How we cite our quotes: Citations follow this format: (Part.Chapter.Paragraph)
Quote #4
And after that I began to see terrible things. I saw these things with my Chinese eyes, the part of me that I got from my mother. I saw devils dancing feverishly beneath a old I had dug in the sandbox. I saw that lightning had eyes and searched to strike down little children...And when I became older, I could see things that the Caucasian girls at school did not. Monkey bars that would split into two and send a swinging child hurtling through space. (II.2.8)
Lena sees part of her identity as handed down from her mother. Part of this identity includes her "Chinese eyes," which see freaky things…Lena’s intense and dark imagination comes from her mother’s side.
Quote #5
And after seeing my mother’s disappointed face once again, something inside of me began to die. I hated the tests, the raised hopes and the failed expectations. Before going to bed that night, I looked in the mirror above the bathroom sink and when I saw only my face staring back – and it would always be this ordinary face – I began to cry. Such a sad, ugly girl! I made high-pitched noises like a crazed animal, trying to scratch out the face in the mirror.

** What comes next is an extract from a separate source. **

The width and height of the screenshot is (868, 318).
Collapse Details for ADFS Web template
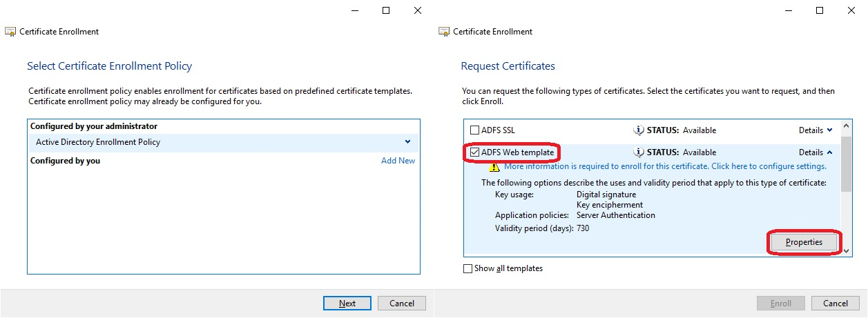pyautogui.click(x=816, y=152)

And then I saw what seemed to be the prodigy side of me – because I had never seen that face before. I looked at my reflection, blinking so I could see more clearly. The girl staring back at me was angry, powerful. This girl and I were the same. I had new thoughts, willful thoughts, or rather thoughts filled with lots of won’ts. I won’t let her change me, I promised to myself. I won’t be what I’m not. (II.4.17)
Here Jing-mei begins to determinedly believe in her own ordinariness and refuses to let her mother mess with her identity.